Canadian digital technology companies, including those working in AI, have considerable work to do in increasing the gender and racial diversity of their workforces. They must also do more to engage members of society who are technologically underserved. Many Canadians, including Indigenous people in many rural or remote communities, have limited access to digital technologies. (See also: Computers and Canadian Society; Information Society.)
Responsible Development of AI
As more and more companies and governments have deployed AI technologies, concerned members of civil society groups, professional associations, and even technology firms themselves have increasingly worried about the ethics of using these technologies or even developing them at all. In 2017, a group based at the Université de Montréal unveiled the first draft of the Montreal Declaration for a Responsible Development of Artificial Intelligence, which outlines broad principles for developing AI in the interests of humanity. The document declares that AI should ultimately promote the well-being of all sentient creatures, informed participation in public life and democratic debate.

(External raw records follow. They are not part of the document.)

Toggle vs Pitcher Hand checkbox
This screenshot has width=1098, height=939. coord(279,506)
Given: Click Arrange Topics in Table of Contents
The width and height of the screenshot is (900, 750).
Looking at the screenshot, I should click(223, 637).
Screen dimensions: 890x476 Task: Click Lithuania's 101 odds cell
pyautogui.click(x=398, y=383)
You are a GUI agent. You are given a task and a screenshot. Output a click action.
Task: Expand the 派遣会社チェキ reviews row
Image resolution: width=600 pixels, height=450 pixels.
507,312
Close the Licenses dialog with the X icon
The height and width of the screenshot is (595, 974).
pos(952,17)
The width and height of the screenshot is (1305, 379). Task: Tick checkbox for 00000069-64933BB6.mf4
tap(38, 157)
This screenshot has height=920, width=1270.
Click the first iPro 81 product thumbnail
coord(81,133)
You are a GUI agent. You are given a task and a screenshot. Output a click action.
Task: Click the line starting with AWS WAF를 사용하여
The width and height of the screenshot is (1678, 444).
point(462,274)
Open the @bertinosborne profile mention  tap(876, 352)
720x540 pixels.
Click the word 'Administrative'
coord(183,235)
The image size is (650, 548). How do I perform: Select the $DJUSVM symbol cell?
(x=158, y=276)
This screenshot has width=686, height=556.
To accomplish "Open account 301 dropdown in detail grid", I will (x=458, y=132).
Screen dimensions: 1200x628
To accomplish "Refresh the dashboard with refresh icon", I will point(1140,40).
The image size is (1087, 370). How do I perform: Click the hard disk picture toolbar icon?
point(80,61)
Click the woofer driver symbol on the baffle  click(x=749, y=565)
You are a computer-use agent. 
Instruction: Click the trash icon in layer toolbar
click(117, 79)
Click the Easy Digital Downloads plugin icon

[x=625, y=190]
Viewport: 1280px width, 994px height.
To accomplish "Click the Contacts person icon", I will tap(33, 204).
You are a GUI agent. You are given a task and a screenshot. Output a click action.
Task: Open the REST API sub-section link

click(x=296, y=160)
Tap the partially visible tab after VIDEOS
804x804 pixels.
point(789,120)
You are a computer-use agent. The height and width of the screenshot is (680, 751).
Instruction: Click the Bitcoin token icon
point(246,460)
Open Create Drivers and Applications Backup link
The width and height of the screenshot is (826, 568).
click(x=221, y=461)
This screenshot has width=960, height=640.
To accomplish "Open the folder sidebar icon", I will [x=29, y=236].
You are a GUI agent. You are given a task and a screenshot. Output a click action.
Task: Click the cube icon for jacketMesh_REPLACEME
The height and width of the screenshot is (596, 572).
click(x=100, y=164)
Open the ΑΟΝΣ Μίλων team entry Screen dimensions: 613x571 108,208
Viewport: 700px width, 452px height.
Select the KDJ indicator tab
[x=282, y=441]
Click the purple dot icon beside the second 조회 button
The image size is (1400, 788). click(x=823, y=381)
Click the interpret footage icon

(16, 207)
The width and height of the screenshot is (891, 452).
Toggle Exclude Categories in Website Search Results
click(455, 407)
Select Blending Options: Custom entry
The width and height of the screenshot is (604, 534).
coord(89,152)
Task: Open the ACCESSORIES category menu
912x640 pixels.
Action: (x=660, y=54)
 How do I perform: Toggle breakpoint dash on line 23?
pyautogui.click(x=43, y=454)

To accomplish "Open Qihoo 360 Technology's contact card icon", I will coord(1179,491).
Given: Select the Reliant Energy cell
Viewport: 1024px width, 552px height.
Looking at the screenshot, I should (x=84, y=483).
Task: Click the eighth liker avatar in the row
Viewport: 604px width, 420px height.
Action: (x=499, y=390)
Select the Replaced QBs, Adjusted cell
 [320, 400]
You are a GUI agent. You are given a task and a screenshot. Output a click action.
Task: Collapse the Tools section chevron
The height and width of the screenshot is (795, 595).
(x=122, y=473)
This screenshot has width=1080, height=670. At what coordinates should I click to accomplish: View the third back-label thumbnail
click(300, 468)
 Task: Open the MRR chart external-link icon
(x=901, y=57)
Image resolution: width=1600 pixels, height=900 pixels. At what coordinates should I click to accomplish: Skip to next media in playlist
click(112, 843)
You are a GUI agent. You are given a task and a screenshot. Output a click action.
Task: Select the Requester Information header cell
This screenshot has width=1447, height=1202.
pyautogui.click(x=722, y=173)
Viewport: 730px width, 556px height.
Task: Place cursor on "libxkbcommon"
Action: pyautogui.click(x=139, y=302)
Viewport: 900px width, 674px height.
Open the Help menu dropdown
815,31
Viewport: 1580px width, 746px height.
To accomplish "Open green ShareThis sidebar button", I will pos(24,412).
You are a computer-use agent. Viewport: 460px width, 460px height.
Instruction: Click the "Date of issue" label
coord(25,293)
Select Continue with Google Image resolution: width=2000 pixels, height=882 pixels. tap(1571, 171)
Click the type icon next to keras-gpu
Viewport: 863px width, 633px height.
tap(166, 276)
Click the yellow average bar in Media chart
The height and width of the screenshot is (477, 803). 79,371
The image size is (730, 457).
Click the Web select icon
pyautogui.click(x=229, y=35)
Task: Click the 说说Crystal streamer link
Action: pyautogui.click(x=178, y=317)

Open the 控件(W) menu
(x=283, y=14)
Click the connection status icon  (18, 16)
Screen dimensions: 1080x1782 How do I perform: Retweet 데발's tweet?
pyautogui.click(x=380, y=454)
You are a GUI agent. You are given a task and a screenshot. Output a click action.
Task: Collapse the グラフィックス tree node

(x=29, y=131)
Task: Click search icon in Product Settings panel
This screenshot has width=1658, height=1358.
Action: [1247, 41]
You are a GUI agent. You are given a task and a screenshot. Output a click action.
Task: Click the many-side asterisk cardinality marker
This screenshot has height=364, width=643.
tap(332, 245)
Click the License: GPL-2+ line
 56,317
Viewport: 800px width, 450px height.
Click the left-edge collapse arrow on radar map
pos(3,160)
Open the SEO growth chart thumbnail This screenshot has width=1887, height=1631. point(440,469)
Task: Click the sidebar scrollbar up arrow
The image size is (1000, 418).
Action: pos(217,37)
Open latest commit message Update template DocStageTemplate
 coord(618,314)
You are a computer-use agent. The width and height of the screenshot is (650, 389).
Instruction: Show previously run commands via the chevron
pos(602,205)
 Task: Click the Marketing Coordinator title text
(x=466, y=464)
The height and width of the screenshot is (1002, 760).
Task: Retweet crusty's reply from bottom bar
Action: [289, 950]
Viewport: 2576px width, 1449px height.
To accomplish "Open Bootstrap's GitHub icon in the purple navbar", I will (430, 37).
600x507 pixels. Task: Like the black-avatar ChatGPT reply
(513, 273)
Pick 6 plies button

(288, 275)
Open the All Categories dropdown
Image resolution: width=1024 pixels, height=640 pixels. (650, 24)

Canadians face challenging but potentially fruitful national conversations about the roles of AI technologies in different sectors and the ways they could be used to strengthen Canada’s social fabric. One focus of CIFAR’s Pan-Canadian Artificial Intelligence Strategy is to study the effects of AI on Canadian society. Sociologists, anthropologists, lawyers, economists and historians all have roles to play alongside computer scientists and engineers in understanding these implications. So, too, do Canadians influenced by these technologies in their everyday lives.